Your objective: Return all of the records below verbatim.

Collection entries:
[Start of section]

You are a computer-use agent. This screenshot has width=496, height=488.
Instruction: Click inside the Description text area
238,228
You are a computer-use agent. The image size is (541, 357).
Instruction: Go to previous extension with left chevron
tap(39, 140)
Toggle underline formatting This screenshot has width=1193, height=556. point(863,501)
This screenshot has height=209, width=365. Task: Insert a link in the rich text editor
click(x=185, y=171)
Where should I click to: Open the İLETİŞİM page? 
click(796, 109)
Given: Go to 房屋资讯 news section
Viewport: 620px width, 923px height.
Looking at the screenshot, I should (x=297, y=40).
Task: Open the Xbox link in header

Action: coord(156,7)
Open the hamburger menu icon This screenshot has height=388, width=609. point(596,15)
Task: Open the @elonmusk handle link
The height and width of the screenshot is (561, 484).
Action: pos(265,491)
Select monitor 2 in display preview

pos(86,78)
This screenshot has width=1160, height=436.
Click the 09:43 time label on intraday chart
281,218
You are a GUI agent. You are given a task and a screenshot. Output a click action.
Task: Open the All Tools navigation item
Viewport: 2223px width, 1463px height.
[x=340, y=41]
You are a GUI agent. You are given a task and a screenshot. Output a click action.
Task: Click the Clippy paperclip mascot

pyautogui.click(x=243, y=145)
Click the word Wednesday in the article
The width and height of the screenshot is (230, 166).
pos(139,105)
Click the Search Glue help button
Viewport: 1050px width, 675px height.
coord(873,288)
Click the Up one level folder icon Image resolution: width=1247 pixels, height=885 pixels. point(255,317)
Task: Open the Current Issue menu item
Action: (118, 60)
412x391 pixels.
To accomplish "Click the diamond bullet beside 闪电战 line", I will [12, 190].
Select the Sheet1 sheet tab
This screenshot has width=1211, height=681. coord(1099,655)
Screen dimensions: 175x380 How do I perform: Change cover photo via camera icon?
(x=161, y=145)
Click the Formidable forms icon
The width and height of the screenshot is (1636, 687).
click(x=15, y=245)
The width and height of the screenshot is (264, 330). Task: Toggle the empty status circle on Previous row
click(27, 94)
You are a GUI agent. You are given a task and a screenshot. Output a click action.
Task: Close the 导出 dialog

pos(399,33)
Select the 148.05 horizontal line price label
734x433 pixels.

[End of section]

Problem solution:
You are a computer-use agent. This screenshot has width=496, height=488.
Instruction: Click inside the Description text area
238,228
You are a computer-use agent. The image size is (541, 357).
Instruction: Go to previous extension with left chevron
tap(39, 140)
Toggle underline formatting This screenshot has width=1193, height=556. point(863,501)
This screenshot has height=209, width=365. Task: Insert a link in the rich text editor
click(x=185, y=171)
Where should I click to: Open the İLETİŞİM page? 
click(796, 109)
Given: Go to 房屋资讯 news section
Viewport: 620px width, 923px height.
Looking at the screenshot, I should (x=297, y=40).
Task: Open the Xbox link in header

Action: coord(156,7)
Open the hamburger menu icon This screenshot has height=388, width=609. point(596,15)
Task: Open the @elonmusk handle link
The height and width of the screenshot is (561, 484).
Action: pos(265,491)
Select monitor 2 in display preview

pos(86,78)
This screenshot has width=1160, height=436.
Click the 09:43 time label on intraday chart
281,218
You are a GUI agent. You are given a task and a screenshot. Output a click action.
Task: Open the All Tools navigation item
Viewport: 2223px width, 1463px height.
[x=340, y=41]
You are a GUI agent. You are given a task and a screenshot. Output a click action.
Task: Click the Clippy paperclip mascot

pyautogui.click(x=243, y=145)
Click the word Wednesday in the article
The width and height of the screenshot is (230, 166).
pos(139,105)
Click the Search Glue help button
Viewport: 1050px width, 675px height.
coord(873,288)
Click the Up one level folder icon Image resolution: width=1247 pixels, height=885 pixels. point(255,317)
Task: Open the Current Issue menu item
Action: (118, 60)
412x391 pixels.
To accomplish "Click the diamond bullet beside 闪电战 line", I will [12, 190].
Select the Sheet1 sheet tab
This screenshot has width=1211, height=681. coord(1099,655)
Screen dimensions: 175x380 How do I perform: Change cover photo via camera icon?
(x=161, y=145)
Click the Formidable forms icon
The width and height of the screenshot is (1636, 687).
click(x=15, y=245)
The width and height of the screenshot is (264, 330). Task: Toggle the empty status circle on Previous row
click(27, 94)
You are a GUI agent. You are given a task and a screenshot. Output a click action.
Task: Close the 导出 dialog

pos(399,33)
Select the 148.05 horizontal line price label
734x433 pixels.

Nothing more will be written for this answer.